## Given instruction
Please locate each line in the material that contains the string "Task" and copy those lines. Matches must agree in case.

◇ ◇ ◇ ◇

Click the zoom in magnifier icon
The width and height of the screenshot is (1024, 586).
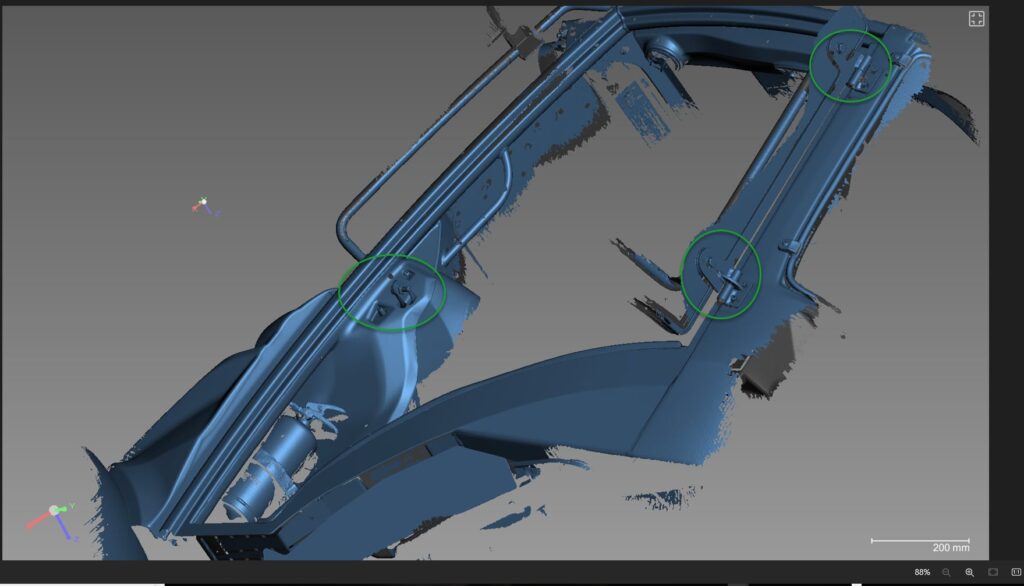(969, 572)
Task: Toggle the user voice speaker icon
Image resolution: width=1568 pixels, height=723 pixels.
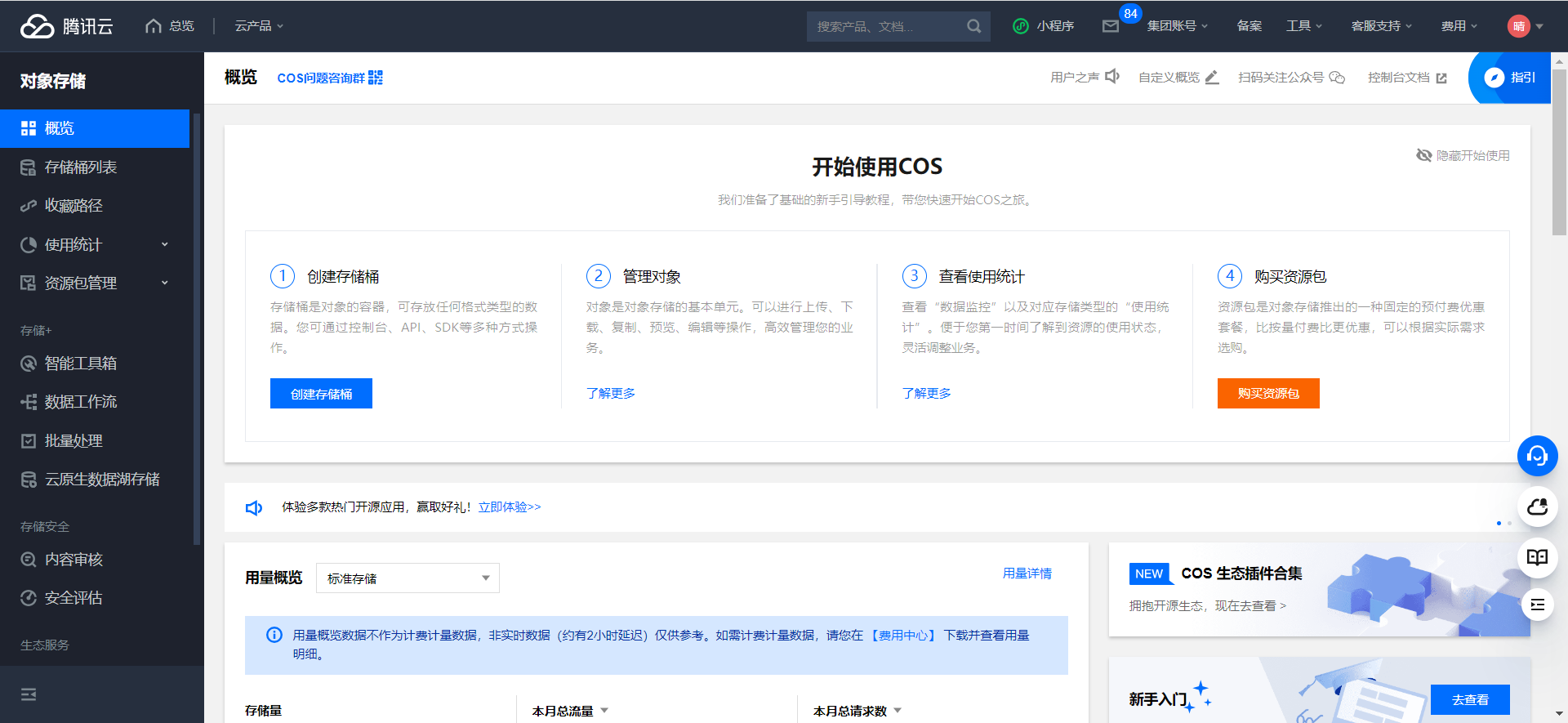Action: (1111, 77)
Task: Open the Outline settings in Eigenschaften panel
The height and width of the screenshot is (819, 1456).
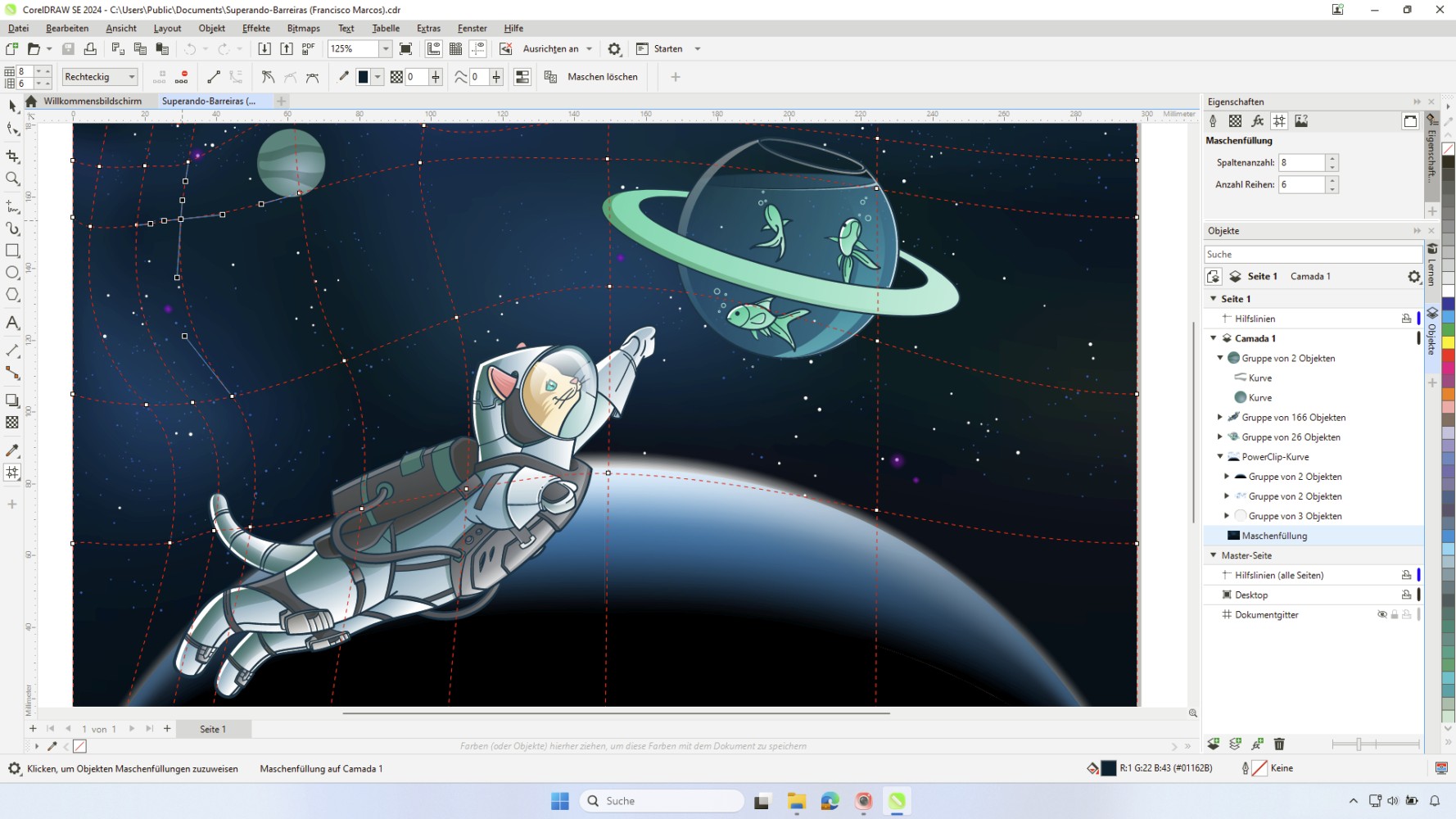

◇ ◇ ◇ ◇

## Written answer
Task: Toggle the user voice speaker icon
Task: Open the Outline settings in Eigenschaften panel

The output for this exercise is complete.